In each of these cases, the animosity expressed by residents at the start of the year has increased. Smith went through an election in which minor parties either disappeared or performed poorly, with the United Conservative Party (UCP) ultimately emerging victorious. Although Ford has been severely criticized for decisions related to the Greenbelt, the absence of a full-time provincial Liberal leader will continue to make things easier for Ontario’s Progressive Conservatives.

Two provinces that consistently saw high levels of satisfaction during the COVID-19 pandemic fare differently. Almost half of British Columbians (47 per cent, up seven points) can imagine the province under a different premier than David Eby. François Legault posts less favourable numbers (55 per cent, up 13 points).

Quebec still has just over three years to go before its next provincial election, but the seeming resurgence of the Parti Québécois, aided by a floundering Liberal Party of Quebec, has led to questions about the return of sovereigntist politics.

In our survey, 24 per cent of Canadians believe their province would be better off as its own country.
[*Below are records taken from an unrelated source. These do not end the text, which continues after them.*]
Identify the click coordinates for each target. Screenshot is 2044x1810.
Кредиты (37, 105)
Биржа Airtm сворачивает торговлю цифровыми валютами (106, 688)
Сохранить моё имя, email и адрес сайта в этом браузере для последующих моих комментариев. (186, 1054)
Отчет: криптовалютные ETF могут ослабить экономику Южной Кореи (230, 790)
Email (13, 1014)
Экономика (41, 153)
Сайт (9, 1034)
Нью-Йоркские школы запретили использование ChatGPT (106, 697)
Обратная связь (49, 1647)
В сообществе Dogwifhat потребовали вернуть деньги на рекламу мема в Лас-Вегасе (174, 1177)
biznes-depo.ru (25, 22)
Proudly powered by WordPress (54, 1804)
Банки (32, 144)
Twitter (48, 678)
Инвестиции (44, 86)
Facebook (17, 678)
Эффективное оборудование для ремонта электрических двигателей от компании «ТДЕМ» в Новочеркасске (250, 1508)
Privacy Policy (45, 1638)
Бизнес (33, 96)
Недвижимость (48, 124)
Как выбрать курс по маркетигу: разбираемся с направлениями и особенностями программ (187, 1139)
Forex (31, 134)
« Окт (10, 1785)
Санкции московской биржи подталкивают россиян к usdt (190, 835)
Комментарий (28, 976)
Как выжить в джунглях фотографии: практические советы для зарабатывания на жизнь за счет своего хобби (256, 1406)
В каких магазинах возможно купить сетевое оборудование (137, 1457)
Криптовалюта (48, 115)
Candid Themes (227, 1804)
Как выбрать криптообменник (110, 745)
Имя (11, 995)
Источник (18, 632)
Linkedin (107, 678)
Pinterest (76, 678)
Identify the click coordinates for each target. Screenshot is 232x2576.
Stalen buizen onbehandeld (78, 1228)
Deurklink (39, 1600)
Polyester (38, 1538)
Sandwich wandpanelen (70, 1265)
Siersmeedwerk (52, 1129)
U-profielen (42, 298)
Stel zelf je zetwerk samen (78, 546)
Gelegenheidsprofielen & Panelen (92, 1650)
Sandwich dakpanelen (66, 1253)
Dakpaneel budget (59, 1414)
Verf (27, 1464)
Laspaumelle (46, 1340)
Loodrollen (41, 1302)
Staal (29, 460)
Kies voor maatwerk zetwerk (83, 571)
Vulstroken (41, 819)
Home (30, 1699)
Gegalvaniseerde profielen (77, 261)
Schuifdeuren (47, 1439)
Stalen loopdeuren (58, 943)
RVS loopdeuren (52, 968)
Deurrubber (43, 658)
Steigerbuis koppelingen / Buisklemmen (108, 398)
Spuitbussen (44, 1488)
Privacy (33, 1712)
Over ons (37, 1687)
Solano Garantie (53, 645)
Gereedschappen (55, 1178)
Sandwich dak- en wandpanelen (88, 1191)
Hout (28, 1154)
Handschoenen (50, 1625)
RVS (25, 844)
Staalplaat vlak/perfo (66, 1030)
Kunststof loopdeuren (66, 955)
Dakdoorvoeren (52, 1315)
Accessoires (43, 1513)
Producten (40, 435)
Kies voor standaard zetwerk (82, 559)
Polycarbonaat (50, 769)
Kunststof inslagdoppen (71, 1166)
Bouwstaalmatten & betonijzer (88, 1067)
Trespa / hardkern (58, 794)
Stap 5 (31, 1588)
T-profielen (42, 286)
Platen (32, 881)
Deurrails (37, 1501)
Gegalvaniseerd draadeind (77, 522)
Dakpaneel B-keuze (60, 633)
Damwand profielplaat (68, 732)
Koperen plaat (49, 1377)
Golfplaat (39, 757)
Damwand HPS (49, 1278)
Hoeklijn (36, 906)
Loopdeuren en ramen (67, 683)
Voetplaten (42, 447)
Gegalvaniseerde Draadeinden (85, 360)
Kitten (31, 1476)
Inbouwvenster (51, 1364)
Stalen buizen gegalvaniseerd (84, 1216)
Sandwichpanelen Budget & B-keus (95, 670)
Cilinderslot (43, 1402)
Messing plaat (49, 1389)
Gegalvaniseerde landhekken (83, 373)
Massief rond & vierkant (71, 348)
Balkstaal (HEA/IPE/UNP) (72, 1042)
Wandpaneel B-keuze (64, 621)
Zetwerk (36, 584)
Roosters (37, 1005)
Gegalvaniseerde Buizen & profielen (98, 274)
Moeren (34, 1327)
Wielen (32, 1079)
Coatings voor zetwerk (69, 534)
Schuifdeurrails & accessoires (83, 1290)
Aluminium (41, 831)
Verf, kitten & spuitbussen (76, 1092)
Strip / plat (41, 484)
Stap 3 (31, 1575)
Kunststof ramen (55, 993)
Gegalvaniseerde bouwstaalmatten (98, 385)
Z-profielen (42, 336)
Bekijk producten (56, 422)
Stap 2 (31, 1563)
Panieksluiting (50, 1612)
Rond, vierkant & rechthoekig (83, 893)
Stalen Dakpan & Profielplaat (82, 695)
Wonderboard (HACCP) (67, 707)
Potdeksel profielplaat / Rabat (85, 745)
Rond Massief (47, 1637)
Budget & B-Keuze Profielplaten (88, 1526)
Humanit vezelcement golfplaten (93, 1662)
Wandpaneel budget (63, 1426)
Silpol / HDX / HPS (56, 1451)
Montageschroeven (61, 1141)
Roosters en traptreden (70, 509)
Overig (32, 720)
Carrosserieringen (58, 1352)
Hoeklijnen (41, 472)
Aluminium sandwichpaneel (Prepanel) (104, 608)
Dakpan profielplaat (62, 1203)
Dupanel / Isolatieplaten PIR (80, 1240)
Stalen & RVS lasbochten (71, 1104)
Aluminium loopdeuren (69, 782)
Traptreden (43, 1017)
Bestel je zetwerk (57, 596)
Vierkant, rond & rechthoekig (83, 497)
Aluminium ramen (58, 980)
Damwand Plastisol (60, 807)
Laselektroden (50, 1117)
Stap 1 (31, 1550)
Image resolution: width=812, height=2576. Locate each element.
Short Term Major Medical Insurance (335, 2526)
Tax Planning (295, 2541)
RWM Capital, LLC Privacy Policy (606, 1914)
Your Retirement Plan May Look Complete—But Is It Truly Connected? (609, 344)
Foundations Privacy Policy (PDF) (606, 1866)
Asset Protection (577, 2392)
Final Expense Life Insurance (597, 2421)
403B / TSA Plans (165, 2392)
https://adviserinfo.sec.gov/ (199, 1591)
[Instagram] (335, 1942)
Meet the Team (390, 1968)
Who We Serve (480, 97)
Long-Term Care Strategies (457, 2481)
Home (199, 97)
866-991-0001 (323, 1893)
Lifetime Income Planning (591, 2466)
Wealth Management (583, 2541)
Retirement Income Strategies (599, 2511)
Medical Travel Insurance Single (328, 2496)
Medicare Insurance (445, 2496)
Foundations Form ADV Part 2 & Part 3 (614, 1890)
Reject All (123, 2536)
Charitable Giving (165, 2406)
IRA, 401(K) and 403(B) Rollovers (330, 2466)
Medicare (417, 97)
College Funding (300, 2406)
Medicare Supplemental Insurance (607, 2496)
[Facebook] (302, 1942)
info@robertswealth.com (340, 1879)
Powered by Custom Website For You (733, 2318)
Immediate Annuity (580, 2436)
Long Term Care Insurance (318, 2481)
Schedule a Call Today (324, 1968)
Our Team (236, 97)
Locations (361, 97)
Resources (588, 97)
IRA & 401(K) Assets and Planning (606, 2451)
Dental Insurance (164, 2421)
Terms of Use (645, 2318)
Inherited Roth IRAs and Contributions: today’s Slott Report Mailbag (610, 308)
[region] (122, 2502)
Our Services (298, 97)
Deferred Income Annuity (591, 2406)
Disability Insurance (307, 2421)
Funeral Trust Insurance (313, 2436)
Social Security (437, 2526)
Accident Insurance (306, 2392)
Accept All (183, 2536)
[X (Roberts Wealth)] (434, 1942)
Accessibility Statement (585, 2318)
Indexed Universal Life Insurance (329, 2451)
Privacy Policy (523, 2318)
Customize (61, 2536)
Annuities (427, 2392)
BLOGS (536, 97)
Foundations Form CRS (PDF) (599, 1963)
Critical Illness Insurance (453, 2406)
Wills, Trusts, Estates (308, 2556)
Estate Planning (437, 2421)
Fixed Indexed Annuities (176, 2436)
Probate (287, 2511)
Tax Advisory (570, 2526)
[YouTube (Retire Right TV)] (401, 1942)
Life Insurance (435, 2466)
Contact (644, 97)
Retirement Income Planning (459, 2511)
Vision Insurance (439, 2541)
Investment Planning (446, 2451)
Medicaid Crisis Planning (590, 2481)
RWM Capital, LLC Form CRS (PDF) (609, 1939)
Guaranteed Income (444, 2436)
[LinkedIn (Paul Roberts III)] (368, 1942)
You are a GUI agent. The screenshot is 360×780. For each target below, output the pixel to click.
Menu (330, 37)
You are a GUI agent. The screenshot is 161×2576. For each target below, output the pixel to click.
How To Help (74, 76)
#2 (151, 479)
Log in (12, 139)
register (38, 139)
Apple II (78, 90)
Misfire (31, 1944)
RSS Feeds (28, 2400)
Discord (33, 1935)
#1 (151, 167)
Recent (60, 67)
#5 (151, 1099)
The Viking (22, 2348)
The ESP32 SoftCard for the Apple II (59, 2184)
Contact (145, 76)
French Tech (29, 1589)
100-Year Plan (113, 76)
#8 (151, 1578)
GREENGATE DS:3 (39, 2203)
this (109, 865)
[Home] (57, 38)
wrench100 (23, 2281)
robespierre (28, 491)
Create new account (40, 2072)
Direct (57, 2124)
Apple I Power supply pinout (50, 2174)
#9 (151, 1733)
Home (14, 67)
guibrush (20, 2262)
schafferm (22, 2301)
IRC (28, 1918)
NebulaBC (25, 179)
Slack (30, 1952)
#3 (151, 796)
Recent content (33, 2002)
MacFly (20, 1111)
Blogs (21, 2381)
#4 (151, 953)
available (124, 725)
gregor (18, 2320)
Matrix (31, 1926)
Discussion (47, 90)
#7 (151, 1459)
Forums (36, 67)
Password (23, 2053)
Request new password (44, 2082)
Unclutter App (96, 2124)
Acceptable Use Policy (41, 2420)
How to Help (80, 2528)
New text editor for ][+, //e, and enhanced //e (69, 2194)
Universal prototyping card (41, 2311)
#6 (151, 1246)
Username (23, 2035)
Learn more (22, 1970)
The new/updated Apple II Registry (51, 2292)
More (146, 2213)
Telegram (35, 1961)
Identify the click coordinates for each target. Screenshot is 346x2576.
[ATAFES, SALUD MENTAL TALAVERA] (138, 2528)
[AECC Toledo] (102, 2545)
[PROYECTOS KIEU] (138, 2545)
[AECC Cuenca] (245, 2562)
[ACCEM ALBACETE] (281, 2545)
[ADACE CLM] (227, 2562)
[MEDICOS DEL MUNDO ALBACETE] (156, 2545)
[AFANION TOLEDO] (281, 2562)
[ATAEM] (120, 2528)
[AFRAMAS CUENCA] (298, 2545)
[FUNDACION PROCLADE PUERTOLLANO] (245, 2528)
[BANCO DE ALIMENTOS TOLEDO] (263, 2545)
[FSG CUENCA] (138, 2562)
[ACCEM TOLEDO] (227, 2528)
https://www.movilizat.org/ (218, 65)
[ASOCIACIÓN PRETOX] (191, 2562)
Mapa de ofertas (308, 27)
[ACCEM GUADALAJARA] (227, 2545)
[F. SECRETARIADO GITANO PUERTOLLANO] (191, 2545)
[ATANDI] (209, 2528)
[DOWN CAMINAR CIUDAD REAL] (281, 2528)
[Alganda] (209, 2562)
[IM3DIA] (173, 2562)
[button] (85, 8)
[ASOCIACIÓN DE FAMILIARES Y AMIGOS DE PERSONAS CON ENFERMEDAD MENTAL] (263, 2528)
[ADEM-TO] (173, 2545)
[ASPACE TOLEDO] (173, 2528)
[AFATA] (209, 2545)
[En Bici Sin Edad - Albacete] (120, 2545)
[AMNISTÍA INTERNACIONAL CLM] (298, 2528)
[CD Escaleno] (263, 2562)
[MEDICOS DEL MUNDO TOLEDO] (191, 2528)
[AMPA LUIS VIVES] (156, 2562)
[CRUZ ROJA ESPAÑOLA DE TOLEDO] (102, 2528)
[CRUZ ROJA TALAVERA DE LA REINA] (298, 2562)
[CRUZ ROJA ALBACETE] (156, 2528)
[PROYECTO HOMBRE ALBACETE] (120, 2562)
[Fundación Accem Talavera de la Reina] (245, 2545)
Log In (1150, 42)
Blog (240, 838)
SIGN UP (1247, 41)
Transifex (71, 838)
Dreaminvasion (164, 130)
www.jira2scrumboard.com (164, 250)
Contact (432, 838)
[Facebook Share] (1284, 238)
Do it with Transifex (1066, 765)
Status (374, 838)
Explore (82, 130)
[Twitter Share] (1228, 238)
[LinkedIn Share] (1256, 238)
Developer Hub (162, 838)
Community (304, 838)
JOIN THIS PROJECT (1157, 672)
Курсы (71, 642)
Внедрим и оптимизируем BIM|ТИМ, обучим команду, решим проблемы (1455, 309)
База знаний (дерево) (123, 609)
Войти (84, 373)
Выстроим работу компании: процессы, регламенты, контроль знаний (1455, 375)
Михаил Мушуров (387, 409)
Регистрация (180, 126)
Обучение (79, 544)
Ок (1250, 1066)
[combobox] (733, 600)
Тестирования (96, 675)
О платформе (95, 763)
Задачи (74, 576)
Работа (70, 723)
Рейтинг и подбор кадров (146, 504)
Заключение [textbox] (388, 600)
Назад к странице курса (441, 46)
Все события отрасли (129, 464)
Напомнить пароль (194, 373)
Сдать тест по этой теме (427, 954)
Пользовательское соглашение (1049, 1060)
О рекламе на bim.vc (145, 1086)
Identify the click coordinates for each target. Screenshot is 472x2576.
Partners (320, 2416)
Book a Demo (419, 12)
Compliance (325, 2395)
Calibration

In Quebec, the proportion rises to 28 per cent, down one point since the start of the year and nowhere near becoming a worrisome statistic for federalist supporters.

Alberta and British Columbia are also high on the charts when it comes to the perception of being better off as independent nations (each at 27 per cent). The big difference is in the question on whether a province should join the U.S. and become an American state. Alberta is at 26 per cent, British Columbia at 17 per cent and Quebec at 16 per cent.

Put differently, more than a quarter of Albertans are currently likely to favour independence and becoming the 51st star in the American flag. The views are more nuanced in the other provinces.

The end of the year usually brings discussions about the future, both in households and governments. In a country where residents remain primarily concerned about housing, health care and the economy, every effort to reconnect with the base helps.

Last month’s survey was not particularly kind to the governing Liberals at the federal level, with the proportion of Atlantic Canadians who are dissatisfied with the prime minister jumping markedly. The survey was conducted before the announcement of a three-year carbon tax moratorium on home heating oil, so the effect of this policy has not been measured yet.

In any case, supporters of the prime minister may look at the trend and claim that nothing has changed since January and that a victory in the next federal election is still attainable. Opponents may focus on the stagnation as proof that the current government has not moved the needle in a year that featured several opportunities to do so.

Mario Canseco is president of Research Co.

Results are based on an online study conducted from Oct. 20-22, 2023, among 1,000 adults in Canada. The data has been statistically weighted according to Canadian census figures for age, gender and region. The margin of error – which measures sample variability – is plus or minus 3.1 percentage points, 19 times out of 20.